NEW YORK - The state bird of New York is the eastern bluebird, a small migratory thrush that lives in open woodlands, farmlands, orchards, and other habitats. The eastern bluebird's colorful plumage and rufous-red wings make it a popular bird to spot in open woodlands.
In 1928, the state voted on a referendum to name an eastern bluebird the state bird. The popular vote ended in favor of the eastern bluebird, although Assemblyman Posner argued against naming it the state bird. The eastern bluebird is often seen in Central Park.
The Eastern Bluebird is the official state bird of New York and is one of the first birds to migrate north in the spring. This songbird features striking blue plumage with a red chest and is often seen perched on telephone wires and in nest boxes. It has a unique whistle-like call that is short and wavering. It is monogamous. It sings a variety of melodies.
The eastern bluebird was long considered the state bird, but it had been an unofficial state bird for many decades. It was voted the state bird on Bird Day in 1928 but wasn't officially recognized until May 1971. The eastern bluebird is also Missouri's official bird.
The eastern bluebird is New York's state bird and has a state animal: the beaver. New York is the fourth most populated state in the country and the most populous city in the United States. New York's state bird is the Eastern Bluebird, designated as the state bird in 1970. It is often seen in nesting boxes in New York and is also known for its melodious singing.

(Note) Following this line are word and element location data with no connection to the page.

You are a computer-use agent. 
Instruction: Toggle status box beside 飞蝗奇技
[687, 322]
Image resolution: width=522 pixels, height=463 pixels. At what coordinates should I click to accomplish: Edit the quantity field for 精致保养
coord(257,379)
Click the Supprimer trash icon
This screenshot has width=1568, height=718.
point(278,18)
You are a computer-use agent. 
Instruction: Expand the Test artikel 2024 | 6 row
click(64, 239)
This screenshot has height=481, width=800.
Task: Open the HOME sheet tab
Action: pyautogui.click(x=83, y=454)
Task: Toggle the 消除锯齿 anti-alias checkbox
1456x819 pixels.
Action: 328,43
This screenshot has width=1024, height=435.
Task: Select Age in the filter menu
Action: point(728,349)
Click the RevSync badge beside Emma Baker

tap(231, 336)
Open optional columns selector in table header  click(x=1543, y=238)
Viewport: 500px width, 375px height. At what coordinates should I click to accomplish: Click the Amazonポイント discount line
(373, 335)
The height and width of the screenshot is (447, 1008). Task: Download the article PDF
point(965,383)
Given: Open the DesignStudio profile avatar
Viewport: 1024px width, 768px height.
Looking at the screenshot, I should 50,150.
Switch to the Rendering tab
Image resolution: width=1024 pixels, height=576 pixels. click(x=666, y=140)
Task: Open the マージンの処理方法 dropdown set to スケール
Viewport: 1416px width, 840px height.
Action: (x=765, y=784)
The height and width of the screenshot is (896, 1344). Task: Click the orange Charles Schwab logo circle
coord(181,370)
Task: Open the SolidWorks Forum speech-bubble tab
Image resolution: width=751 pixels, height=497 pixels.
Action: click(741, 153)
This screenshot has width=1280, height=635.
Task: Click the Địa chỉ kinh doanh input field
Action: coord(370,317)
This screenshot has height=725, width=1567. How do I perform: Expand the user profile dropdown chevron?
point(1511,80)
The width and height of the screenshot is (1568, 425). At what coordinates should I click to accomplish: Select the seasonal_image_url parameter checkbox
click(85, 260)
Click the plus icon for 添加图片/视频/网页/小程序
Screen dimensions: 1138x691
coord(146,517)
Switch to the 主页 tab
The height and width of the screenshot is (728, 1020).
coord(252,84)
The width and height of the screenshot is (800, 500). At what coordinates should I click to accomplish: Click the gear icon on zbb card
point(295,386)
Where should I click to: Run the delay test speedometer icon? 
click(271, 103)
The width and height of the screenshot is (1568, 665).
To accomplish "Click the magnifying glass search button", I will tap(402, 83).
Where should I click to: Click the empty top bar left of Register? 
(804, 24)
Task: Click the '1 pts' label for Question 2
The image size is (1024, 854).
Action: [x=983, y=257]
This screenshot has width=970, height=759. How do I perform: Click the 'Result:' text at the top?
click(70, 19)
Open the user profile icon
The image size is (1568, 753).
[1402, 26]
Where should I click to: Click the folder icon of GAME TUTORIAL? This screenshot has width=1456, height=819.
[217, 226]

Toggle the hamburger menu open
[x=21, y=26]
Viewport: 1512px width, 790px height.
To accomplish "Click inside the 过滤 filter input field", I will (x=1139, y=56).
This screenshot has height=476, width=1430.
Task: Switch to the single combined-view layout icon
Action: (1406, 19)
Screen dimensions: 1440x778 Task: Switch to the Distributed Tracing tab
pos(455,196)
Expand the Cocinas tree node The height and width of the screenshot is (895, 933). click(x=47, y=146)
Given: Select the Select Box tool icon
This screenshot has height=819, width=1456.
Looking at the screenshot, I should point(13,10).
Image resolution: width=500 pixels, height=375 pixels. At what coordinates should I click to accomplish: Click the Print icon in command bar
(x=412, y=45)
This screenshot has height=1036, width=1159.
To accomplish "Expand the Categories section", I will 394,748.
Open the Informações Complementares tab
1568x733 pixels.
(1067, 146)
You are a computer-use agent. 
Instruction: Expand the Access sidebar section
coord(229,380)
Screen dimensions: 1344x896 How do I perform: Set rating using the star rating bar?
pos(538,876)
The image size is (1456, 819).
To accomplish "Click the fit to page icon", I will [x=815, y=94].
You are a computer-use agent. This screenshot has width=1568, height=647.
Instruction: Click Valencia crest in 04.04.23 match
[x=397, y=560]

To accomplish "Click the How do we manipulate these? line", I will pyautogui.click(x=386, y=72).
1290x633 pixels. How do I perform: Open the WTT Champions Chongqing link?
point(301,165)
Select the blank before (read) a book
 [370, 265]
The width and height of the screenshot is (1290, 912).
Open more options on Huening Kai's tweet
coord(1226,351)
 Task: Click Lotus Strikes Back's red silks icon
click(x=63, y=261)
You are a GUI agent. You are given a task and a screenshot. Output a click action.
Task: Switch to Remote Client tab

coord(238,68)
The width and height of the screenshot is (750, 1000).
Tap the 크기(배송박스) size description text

About the Eastern Bluebird
The Eastern bluebird is a small, migratory thrush found in open woodlands, farmland, and orchards. They can be easily spotted due to their bright blue and yellow coloring. This bird is found all across the eastern United States and is the most common migratory thrush in the region. The Eastern Bluebird is a songbird native to the eastern United States. Its bright blue and brick-red colors attract a variety of other birds, and it prefers to live in open woodlands and fields.
Eastern bluebirds are primarily insectivorous in the spring, eating a wide variety of insects and worms. However, they sometimes add fruits to their diet if insects are scarce. Their diet also includes small amphibians and lizards. Eastern bluebirds are monogamous, staying together throughout the breeding season and foraging together. Their nests are made of grass and small twigs.
The Eastern Bluebird breeds every spring, raising two to three broods yearly. The female incubates the eggs for 13-16 days and feeds them for the next three weeks. After hatching, the young stay in the nest for at least 20 days. They feed their young and carry their fecal sacs to clean the nest.